Key message Pattern recognition has become an important tool to aid in the identification and classification of timber species. In this context, the focus of this work is the classification of wood species using texture characteristics of transverse cross-section images obtained by microscopy. The results show that this approach is robust and promising. circle Context Considering the lack of automated methods for wood species classification, machine vision based on pattern recognition might offer a feasible and attractive solution because it is less dependent on expert knowledge, while existing databases containing high-quality microscopy images can be exploited. circle Aims This work focuses on the automated classification of 1221 micro-images originating from 77 commercial timber species from the Democratic Republic of Congo. circle Methods Microscopic images of transverse cross-sections of all wood species are taken in a standardized way using a magnification of 25x.

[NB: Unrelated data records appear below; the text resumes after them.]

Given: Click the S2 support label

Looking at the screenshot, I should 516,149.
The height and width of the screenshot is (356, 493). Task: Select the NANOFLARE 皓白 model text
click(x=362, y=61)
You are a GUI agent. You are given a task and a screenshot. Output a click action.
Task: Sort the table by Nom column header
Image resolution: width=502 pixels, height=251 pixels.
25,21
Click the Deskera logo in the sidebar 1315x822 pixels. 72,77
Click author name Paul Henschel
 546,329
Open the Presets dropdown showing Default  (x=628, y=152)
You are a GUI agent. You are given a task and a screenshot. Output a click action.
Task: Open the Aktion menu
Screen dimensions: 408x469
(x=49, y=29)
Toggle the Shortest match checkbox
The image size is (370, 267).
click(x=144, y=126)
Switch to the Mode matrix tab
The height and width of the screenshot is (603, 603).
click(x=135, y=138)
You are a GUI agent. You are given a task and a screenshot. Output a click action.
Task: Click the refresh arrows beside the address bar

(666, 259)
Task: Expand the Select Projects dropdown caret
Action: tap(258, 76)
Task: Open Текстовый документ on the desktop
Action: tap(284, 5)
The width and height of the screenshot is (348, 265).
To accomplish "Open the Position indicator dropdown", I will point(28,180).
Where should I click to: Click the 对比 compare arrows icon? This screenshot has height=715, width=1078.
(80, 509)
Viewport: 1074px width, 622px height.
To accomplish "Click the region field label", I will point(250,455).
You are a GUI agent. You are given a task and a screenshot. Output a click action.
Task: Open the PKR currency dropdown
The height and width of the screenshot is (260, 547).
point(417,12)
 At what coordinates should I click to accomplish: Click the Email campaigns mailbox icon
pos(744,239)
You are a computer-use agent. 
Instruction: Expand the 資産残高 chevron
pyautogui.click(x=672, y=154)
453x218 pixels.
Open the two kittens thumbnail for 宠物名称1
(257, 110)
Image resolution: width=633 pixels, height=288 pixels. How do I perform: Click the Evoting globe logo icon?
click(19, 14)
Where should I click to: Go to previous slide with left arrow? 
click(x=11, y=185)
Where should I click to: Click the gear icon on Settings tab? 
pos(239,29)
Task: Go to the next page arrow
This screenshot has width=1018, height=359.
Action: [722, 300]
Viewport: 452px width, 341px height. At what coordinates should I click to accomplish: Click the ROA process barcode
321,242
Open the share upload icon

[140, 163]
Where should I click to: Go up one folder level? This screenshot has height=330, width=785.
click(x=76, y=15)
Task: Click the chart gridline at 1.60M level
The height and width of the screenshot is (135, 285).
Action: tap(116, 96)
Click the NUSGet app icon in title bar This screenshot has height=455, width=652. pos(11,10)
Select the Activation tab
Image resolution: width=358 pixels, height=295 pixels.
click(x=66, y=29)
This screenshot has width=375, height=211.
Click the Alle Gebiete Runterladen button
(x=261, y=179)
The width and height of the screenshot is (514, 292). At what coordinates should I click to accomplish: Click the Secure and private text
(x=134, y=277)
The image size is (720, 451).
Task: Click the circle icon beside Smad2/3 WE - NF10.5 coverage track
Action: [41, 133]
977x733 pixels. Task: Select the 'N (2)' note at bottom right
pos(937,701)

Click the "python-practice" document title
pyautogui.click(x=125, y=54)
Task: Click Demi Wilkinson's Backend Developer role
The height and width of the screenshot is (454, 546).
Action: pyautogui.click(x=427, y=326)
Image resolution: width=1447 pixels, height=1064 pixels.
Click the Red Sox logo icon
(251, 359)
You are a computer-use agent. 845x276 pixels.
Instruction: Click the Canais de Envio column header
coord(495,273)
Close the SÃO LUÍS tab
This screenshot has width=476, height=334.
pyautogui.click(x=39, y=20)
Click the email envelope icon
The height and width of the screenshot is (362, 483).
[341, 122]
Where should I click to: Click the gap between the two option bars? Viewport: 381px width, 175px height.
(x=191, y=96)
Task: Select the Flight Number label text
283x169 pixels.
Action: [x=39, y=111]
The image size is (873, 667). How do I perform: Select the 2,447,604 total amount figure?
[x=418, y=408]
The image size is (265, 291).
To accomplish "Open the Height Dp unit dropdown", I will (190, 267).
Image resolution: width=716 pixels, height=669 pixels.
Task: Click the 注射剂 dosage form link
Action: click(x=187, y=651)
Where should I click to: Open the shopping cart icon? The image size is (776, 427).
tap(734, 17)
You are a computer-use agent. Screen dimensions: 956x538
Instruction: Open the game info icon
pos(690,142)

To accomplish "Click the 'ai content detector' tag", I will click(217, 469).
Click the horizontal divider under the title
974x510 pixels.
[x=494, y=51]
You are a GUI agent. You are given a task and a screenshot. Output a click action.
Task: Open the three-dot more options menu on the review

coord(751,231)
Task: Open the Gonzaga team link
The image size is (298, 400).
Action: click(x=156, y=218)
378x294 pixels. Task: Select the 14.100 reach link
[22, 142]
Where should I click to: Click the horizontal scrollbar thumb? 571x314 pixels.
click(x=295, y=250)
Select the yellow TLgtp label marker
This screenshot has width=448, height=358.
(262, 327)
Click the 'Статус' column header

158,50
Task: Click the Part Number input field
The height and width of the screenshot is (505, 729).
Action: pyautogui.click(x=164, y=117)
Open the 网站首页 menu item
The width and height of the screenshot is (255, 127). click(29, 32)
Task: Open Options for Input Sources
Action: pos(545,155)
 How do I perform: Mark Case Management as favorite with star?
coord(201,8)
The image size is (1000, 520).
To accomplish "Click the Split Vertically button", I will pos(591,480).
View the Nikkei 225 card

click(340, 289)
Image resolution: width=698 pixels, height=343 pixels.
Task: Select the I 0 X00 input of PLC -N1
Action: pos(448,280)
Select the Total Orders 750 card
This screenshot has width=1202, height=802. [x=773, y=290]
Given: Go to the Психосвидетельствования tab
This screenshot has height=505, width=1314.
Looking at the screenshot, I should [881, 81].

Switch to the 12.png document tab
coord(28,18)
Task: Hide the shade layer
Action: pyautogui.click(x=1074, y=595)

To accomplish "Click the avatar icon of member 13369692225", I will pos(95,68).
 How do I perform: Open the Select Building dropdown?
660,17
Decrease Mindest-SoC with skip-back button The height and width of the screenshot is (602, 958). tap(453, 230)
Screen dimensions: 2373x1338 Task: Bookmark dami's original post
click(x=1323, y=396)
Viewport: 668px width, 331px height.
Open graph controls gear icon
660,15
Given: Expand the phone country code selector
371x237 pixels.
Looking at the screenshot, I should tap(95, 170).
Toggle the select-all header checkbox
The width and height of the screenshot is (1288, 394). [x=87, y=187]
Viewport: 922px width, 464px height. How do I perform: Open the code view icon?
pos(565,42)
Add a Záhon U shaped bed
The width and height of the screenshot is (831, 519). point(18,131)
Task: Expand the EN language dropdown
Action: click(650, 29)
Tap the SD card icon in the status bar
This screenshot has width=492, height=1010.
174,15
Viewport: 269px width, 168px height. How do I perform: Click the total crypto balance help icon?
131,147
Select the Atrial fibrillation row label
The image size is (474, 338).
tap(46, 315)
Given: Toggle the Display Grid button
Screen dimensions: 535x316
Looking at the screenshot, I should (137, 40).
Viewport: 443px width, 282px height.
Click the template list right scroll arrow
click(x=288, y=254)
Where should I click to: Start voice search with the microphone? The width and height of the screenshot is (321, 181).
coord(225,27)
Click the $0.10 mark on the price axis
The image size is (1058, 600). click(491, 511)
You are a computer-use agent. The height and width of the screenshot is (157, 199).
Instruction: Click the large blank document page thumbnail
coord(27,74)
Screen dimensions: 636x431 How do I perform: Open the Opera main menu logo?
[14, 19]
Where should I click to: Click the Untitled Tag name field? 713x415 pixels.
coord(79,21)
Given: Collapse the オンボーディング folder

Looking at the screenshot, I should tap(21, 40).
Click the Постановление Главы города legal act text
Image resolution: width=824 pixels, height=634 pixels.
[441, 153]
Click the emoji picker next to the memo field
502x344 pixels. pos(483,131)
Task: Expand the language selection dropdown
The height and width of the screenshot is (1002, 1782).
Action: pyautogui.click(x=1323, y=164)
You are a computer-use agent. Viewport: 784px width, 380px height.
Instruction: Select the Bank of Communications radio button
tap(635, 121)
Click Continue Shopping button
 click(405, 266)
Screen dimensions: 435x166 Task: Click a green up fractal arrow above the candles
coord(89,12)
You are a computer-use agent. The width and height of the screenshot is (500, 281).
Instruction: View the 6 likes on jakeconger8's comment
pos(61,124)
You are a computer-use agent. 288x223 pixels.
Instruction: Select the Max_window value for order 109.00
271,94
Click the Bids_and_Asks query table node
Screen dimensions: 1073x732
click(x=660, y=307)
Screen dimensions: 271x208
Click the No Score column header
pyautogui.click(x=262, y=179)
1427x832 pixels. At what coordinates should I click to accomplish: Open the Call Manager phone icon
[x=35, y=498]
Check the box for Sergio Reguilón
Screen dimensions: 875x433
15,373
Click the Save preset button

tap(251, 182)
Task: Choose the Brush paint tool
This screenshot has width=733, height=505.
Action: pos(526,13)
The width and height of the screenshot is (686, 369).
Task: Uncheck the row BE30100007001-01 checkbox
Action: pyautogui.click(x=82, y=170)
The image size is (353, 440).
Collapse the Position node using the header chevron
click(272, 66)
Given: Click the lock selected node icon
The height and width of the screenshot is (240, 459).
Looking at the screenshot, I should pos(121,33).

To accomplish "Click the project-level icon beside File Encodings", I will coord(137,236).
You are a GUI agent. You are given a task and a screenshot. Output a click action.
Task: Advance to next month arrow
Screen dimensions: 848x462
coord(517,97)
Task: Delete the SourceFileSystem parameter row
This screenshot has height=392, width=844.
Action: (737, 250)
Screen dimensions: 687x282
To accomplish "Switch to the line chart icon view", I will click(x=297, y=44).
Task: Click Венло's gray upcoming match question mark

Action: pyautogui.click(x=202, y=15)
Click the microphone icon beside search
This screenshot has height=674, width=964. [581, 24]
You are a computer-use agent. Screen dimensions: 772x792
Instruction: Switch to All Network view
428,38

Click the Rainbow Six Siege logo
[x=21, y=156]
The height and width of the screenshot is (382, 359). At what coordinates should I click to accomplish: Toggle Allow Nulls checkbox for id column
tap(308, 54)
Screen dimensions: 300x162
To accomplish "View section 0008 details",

The images are represented as texture feature vectors extracted using local phase quantization or local binary patterns and classified by a nearest neighbor classifier according to a triplet of labels ( species, genus, family). circle Results The classification combining both local phase quantization and linear discriminant analysis results in an average success rate of approximately 88% at species level, 89% at genus level and 90% at family level. The success rate of the classification method is remarkably high. More than 50% of the species are never misclassified or only once. The success rate is increasing from the species, over the genus to the family level. Quite often, pattern recognition results can be explained anatomically. Species with a high success rate show diagnostic features in the images used, whereas species with a low success rate often have distinctive anatomical features at other microscopic magnifications or orientations than those used in our approach. circle Conclusion This work demonstrates the potential of a semi-automated classification by resorting to pattern recognition. Semi-automated systems like this could become valuable tools complementing conventional wood identification.